Assigned task: Please work out how many lines below contain the word "computer", and reply with only that number.

(Saved entries)

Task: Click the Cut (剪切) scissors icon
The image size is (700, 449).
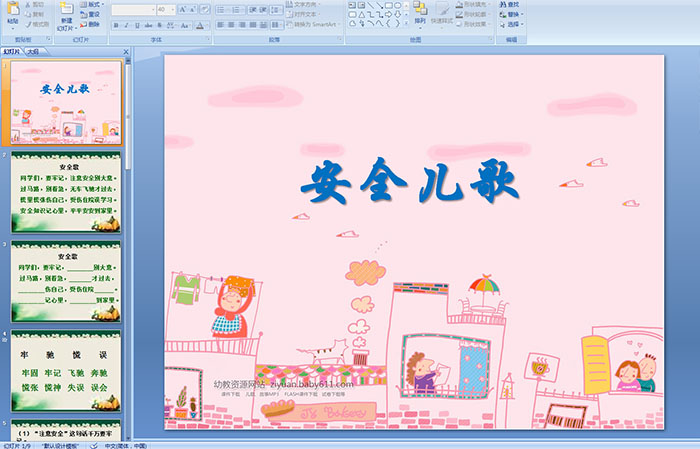Action: [29, 4]
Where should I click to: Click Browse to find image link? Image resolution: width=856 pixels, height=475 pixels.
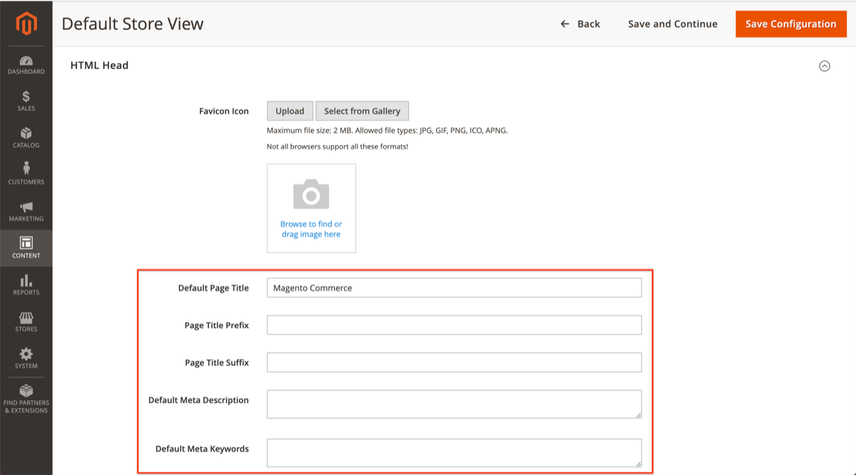click(311, 229)
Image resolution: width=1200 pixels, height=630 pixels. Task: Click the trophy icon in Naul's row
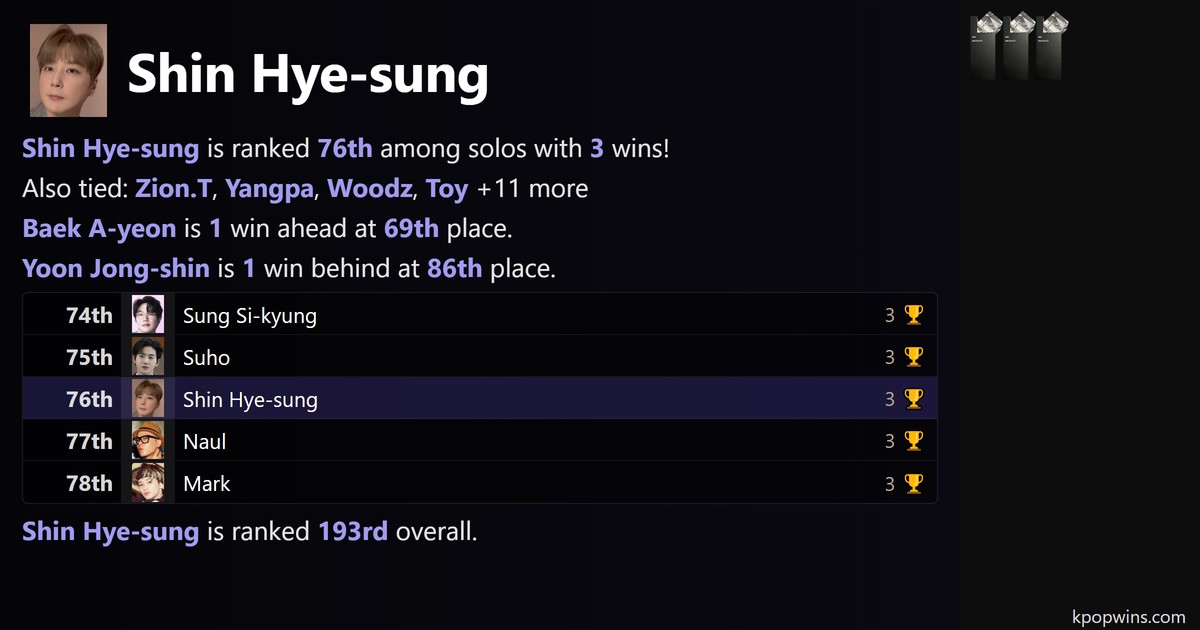(913, 441)
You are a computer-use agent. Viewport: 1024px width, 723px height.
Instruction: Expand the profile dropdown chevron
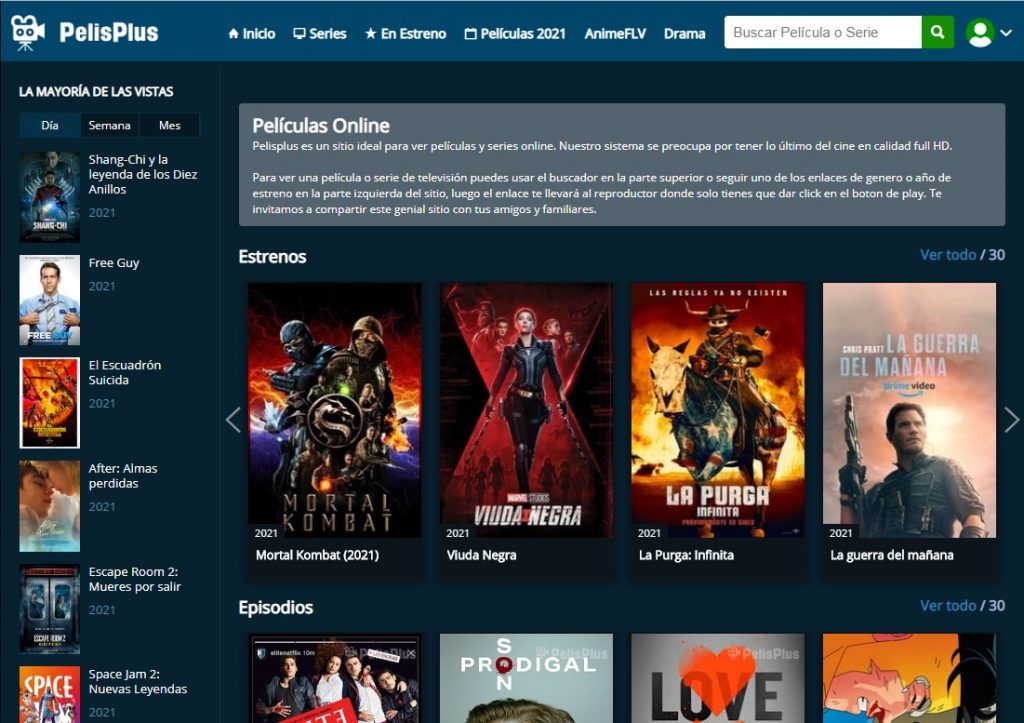point(1006,33)
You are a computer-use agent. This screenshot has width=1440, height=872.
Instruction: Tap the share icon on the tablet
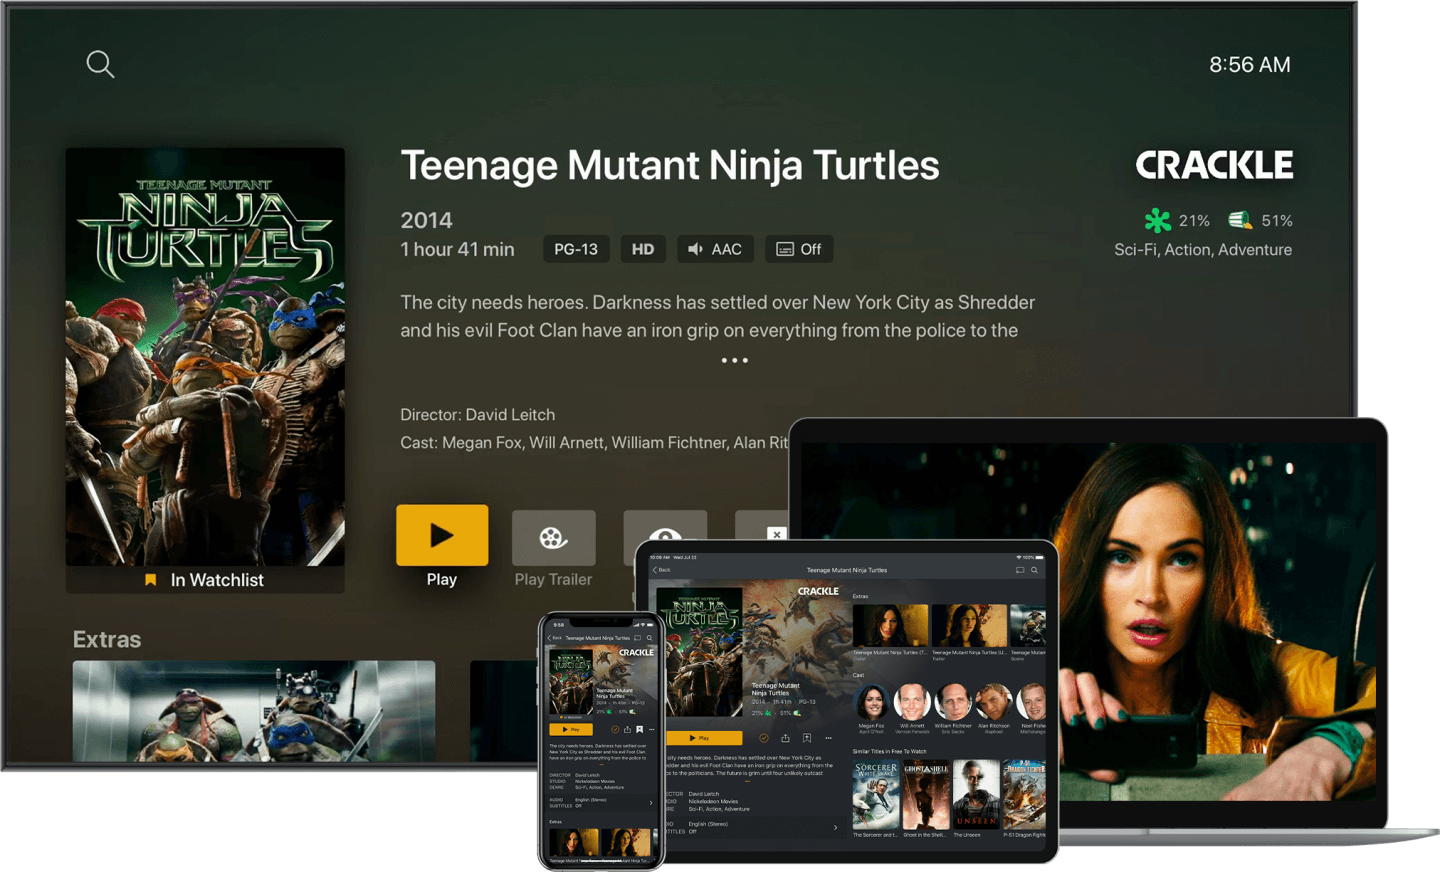pyautogui.click(x=785, y=738)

Written response: 2